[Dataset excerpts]
*** Block opens ***
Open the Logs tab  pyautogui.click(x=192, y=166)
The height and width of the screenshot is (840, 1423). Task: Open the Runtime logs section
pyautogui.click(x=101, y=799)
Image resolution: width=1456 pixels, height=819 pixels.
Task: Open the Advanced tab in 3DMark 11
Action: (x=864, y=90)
*** Block closes ***
Your reply must repeat the records above exactly and in full.

> Answer space
Open the Logs tab  pyautogui.click(x=192, y=166)
The height and width of the screenshot is (840, 1423). Task: Open the Runtime logs section
pyautogui.click(x=101, y=799)
Image resolution: width=1456 pixels, height=819 pixels.
Task: Open the Advanced tab in 3DMark 11
Action: (x=864, y=90)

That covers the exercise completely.